ON PALIN: These are good days to be a conservative with feminist sympathies. Palin's brought two unmitigated goods: advancing a new kind of public/private synthesis for women in politics, and driving all my liberal-feminist friends completely up a wall.

But it's worth remembering that the synthesis is new, and fragile. From the left, it gets attacked as, simultaneously, abandoning one's family and placing them too much at the center (Trotsky could do quite a number on this logic). From the right, it's the uncertainty that a woman can--or should--occupy a leadership role of this kind. One of my good friends, who I deeply respect on a number of issues, mentioned repeatedly when we discussed Palin today that McCain would need to make sure she's well-handled and made thoroughly familiar with issues of policy. This was a little incomprehensible to me until I realized that he's not really sure this is the right place for a woman.

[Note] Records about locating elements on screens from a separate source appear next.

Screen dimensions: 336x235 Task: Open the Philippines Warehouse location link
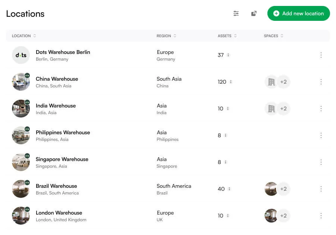[63, 132]
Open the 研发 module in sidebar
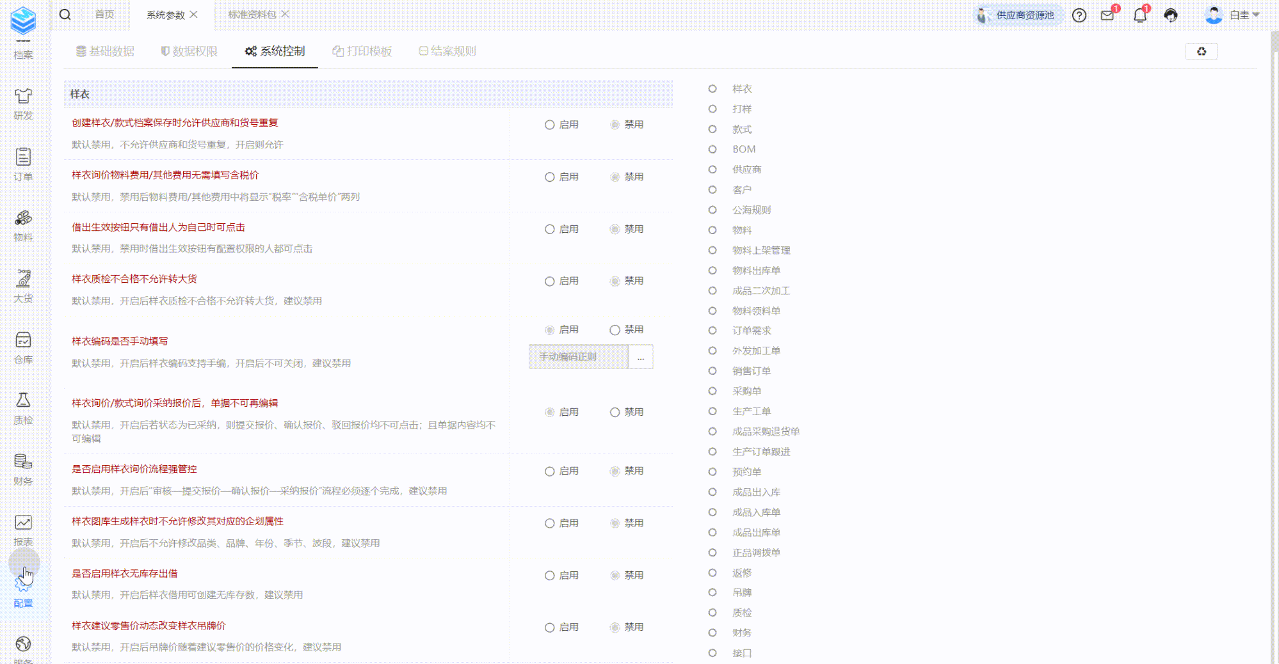 point(23,104)
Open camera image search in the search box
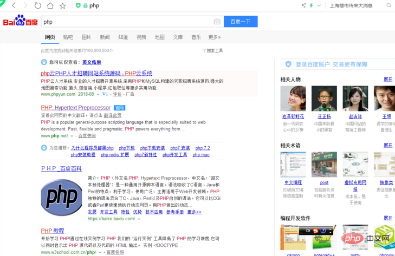This screenshot has height=256, width=395. tap(217, 22)
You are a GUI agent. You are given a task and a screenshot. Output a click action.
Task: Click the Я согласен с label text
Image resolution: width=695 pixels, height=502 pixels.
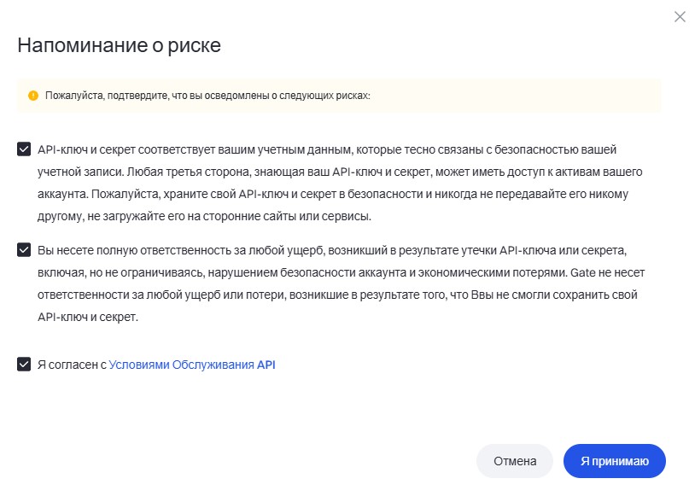click(72, 365)
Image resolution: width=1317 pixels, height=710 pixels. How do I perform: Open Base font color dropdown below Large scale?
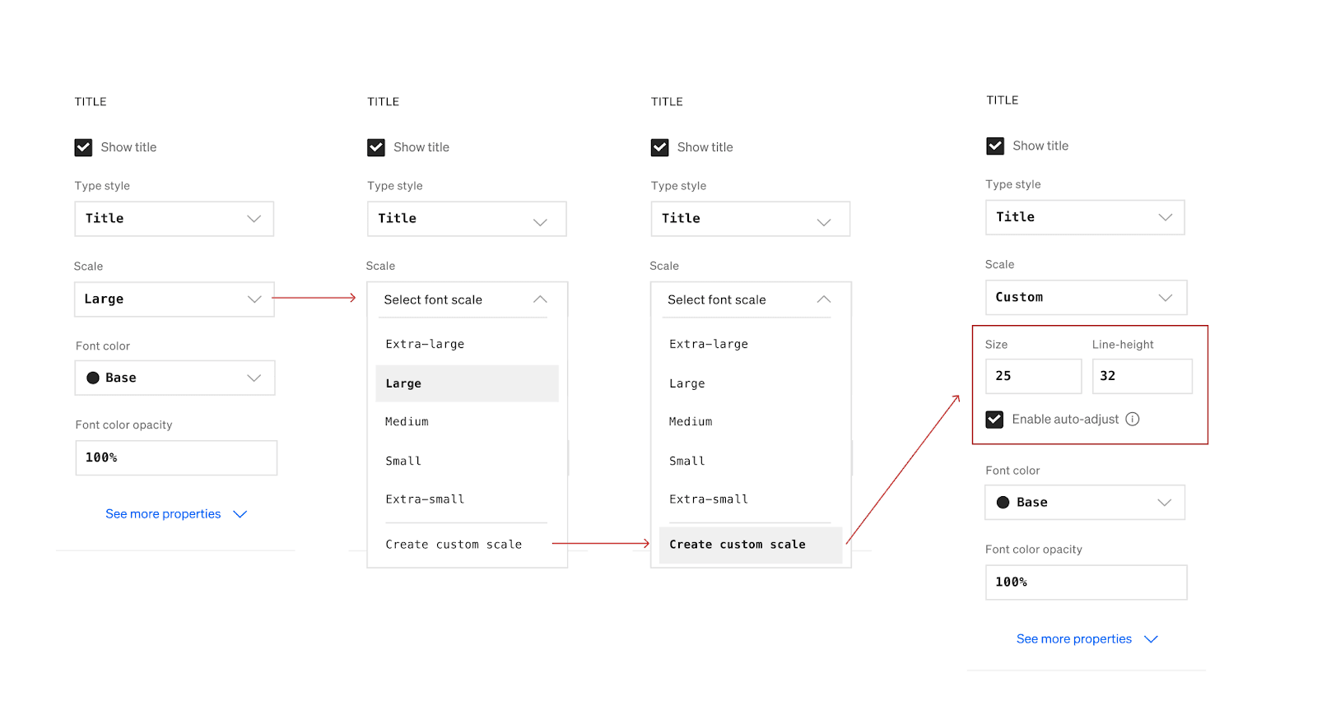click(x=175, y=378)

I don't have any sympathy for the critique from the right. Many years ago, I had an argument with a girlfriend about the distribution of spiritual gifts, specifically leadership. I took the position that I saw no textual indication that gifts, spiritual or otherwise, are distributed by gender, leadership included. There may be other (cultural, historical, philosophical/theological) reasons for, in general, male leadership, but when someone has a gift, you get out of the way and let them use it. That this is still difficult for some is one of the things about conservatism that really bothers me.